Exercise goal: Beginning at the line that contains "Where should I click to: Click green", write out every line down to the end of the records, with both ends kept and nothing added.

[Extracted data entries]
—————

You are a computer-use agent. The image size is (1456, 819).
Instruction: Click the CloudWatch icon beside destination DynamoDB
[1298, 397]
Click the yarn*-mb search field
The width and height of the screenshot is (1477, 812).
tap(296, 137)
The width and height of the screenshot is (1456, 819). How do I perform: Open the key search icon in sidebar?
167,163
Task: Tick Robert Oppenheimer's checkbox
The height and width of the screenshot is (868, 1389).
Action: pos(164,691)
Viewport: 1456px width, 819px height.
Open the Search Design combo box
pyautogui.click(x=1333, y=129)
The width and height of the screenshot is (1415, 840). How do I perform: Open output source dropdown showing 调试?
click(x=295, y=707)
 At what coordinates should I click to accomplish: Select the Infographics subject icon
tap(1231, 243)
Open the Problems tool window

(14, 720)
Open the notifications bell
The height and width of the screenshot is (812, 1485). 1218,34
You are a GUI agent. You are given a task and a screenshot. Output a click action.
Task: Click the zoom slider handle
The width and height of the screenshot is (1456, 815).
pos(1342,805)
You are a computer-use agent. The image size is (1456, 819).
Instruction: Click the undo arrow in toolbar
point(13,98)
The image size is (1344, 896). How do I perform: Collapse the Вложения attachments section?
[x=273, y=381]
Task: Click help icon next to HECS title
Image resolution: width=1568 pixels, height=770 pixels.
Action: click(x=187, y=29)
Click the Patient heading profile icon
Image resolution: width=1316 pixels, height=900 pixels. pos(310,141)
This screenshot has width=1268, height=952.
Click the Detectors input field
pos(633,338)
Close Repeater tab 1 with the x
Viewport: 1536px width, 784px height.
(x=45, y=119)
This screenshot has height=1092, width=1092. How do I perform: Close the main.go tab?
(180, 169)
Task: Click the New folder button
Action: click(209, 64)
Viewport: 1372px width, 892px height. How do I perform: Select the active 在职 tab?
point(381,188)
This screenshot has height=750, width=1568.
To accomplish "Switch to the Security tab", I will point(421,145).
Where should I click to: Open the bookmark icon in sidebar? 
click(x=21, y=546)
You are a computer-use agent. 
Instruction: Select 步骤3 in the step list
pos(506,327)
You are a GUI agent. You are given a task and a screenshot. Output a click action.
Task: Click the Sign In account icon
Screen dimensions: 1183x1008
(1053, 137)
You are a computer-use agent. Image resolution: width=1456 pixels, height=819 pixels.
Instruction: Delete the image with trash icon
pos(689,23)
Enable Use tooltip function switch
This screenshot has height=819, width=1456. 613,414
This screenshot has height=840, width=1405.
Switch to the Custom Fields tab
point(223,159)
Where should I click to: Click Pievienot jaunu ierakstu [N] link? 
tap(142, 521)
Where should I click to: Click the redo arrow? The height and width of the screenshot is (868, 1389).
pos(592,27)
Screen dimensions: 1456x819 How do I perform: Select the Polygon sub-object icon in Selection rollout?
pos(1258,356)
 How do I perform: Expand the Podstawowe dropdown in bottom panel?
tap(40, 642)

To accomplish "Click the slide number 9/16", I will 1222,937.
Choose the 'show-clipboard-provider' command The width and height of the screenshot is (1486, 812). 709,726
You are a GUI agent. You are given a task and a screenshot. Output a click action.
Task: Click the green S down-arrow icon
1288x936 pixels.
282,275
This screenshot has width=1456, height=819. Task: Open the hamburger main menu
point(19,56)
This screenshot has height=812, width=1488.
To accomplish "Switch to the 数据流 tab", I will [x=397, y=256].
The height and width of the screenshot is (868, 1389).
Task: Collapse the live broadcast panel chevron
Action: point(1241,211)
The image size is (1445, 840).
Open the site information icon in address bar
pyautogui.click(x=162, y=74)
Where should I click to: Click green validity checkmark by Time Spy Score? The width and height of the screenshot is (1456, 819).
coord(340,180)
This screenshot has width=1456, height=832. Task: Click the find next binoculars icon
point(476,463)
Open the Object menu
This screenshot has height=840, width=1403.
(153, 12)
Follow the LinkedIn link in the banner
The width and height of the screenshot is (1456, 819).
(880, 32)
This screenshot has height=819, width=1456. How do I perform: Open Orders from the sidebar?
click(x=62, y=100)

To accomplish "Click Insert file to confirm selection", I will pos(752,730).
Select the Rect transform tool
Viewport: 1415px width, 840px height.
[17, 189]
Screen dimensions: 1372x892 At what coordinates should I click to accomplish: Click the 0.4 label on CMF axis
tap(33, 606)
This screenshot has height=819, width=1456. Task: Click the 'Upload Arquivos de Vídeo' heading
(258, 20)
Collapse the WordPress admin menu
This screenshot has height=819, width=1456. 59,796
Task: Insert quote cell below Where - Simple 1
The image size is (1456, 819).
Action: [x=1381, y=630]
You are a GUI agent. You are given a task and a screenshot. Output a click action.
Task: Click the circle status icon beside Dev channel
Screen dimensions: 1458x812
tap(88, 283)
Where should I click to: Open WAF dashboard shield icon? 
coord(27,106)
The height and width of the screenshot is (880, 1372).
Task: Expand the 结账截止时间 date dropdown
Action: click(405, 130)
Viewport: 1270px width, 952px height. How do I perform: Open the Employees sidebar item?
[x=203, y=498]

—————

Reply:
Where should I click to: Click green validity checkmark by Time Spy Score? The width and height of the screenshot is (1456, 819).
coord(340,180)
This screenshot has width=1456, height=832. Task: Click the find next binoculars icon
point(476,463)
Open the Object menu
This screenshot has height=840, width=1403.
(153, 12)
Follow the LinkedIn link in the banner
The width and height of the screenshot is (1456, 819).
(880, 32)
This screenshot has height=819, width=1456. How do I perform: Open Orders from the sidebar?
click(x=62, y=100)

To accomplish "Click Insert file to confirm selection", I will pos(752,730).
Select the Rect transform tool
Viewport: 1415px width, 840px height.
[17, 189]
Screen dimensions: 1372x892 At what coordinates should I click to accomplish: Click the 0.4 label on CMF axis
tap(33, 606)
This screenshot has height=819, width=1456. Task: Click the 'Upload Arquivos de Vídeo' heading
(258, 20)
Collapse the WordPress admin menu
This screenshot has height=819, width=1456. 59,796
Task: Insert quote cell below Where - Simple 1
The image size is (1456, 819).
Action: [x=1381, y=630]
You are a GUI agent. You are given a task and a screenshot. Output a click action.
Task: Click the circle status icon beside Dev channel
Screen dimensions: 1458x812
tap(88, 283)
Where should I click to: Open WAF dashboard shield icon? 
coord(27,106)
The height and width of the screenshot is (880, 1372).
Task: Expand the 结账截止时间 date dropdown
Action: click(405, 130)
Viewport: 1270px width, 952px height. How do I perform: Open the Employees sidebar item?
[x=203, y=498]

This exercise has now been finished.